Who should Israel hand Gaza to after the war?

But if rockets keep falling and Hamas keeps rallying, and if Israel still has no plan for who to hand Gaza over to, when will be the point where the general public will decide that “absolute victory,” or even victory without rockets, is not achievable, and be ready to “cuts its losses.”

This gets more complicated if you work in a likely 40-45-day hostage deal and temporary ceasefire.

This would mean no rocket fire for a month-and-a-half (and a return of some dozens of hostages), but there are no indications that Hamas is willing to give up its rule in Gaza.

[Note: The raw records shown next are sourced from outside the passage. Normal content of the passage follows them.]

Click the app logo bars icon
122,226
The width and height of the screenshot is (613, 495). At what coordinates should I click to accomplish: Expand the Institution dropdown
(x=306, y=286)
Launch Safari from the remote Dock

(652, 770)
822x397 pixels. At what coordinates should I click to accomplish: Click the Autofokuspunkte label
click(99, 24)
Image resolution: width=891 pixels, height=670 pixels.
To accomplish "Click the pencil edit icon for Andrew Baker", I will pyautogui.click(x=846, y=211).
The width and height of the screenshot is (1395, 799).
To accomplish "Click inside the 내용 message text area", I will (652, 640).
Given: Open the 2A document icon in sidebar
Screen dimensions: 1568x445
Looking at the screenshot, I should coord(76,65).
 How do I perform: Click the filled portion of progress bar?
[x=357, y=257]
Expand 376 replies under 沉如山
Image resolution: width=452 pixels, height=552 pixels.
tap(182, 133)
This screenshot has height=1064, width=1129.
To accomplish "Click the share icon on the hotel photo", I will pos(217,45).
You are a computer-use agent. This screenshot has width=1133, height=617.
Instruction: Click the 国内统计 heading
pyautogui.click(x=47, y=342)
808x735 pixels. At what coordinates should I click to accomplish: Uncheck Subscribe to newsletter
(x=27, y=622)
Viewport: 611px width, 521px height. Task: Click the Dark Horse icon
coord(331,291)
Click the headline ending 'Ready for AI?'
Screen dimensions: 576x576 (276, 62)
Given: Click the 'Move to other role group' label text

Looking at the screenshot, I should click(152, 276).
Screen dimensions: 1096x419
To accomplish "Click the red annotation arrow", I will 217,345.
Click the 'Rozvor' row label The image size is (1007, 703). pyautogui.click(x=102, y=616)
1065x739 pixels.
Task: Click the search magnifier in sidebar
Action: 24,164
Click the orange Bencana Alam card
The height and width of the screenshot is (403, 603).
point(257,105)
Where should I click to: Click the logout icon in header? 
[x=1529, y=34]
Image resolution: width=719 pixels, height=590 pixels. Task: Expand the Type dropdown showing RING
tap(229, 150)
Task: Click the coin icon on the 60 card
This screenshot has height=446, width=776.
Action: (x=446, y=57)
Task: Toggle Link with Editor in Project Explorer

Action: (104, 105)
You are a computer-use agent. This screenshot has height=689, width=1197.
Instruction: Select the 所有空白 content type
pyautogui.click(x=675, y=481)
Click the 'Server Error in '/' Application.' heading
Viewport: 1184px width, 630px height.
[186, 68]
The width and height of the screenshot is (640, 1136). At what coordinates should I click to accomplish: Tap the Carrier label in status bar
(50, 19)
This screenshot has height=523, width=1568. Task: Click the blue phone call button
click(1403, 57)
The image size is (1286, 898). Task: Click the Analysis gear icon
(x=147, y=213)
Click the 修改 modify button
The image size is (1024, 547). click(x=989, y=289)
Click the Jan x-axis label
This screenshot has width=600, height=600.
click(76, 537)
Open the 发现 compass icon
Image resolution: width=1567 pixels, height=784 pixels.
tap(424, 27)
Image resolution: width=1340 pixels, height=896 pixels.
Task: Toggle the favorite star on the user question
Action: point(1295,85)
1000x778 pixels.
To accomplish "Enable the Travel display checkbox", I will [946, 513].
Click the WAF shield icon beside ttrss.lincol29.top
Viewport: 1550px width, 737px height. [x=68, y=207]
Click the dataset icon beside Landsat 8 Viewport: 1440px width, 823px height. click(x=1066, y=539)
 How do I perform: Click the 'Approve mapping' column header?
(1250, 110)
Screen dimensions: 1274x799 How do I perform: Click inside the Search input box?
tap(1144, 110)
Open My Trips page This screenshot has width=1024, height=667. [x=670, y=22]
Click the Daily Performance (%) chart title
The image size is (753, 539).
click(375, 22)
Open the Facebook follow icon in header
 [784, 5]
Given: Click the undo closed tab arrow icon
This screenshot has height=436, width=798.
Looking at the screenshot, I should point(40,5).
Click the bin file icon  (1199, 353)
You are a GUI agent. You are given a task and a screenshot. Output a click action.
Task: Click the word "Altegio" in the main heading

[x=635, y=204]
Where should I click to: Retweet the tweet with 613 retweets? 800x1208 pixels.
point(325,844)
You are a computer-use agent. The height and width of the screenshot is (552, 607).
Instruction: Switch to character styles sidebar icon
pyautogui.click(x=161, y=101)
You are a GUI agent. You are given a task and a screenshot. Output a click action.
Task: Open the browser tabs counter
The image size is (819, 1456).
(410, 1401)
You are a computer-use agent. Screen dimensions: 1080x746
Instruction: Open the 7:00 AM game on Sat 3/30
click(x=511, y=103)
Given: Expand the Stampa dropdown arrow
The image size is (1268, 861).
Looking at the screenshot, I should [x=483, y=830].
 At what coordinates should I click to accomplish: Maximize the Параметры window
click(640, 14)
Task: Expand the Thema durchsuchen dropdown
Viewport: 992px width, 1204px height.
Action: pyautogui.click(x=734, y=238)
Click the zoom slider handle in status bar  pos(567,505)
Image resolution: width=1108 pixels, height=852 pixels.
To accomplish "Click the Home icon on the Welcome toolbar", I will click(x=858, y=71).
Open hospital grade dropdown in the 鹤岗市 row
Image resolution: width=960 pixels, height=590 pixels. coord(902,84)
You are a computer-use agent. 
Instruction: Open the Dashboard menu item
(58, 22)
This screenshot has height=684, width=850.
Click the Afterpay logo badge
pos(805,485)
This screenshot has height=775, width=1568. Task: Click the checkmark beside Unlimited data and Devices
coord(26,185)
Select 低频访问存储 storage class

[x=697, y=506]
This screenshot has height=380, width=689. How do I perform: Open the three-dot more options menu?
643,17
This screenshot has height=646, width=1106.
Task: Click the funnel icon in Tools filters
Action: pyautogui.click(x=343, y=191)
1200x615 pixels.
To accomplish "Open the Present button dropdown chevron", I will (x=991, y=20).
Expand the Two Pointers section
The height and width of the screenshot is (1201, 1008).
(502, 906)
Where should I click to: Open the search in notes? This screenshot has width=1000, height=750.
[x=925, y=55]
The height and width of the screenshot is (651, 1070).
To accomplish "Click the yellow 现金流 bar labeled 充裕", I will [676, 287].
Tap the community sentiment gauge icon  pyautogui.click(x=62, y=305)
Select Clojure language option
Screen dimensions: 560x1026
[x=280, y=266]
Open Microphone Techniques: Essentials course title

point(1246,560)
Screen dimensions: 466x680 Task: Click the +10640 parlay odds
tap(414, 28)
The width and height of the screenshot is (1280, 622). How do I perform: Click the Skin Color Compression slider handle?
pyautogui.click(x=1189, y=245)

Does that mean that if Israel does not agree to Hamas’s terms at the end of the 40-45 days, then despite the IDF’s “operational control” in most of Gaza, Israel will receive a spike in rocket fire for some days or weeks if and when the deal falls apart?

Won’t Hamas be able to maintain its rocket fire longer, and won’t it be able to stage more returns Shifa-style, after it has 40-45 days to recover?

And why will any third party think seriously about entering Gaza to try to manage it in a more peaceful way when they know that Hamas has not been removed and has assassinated the heads of local Gazan clans who would dare to talk to Israelis about cooperation?

There is no question about some Israeli achievements.

Hamas will not be able to invade Israel again for years, if not longer.

It also will not be able to threaten to fire large numbers of rockets at Israel and areas beyond the close southern border for the foreseeable future.

But absent: 1) ending the rocket fire completely within a reasonable amount of time; b) creating a trend and momentum where Hamas can no longer quickly reconstitute large forces and really is limited to small uncoordinated cells of terrorists in single digits; c) developing a third party who starts to actually and successfully replace Hamas in food distribution, managing internal law and order, and starting to rebuild Gazan society (which includes killing, arresting, or expelling from Gaza the Hamas leadership) – Israel’ may still, unfortunately, manage to snatch defeat from the jaws of victory.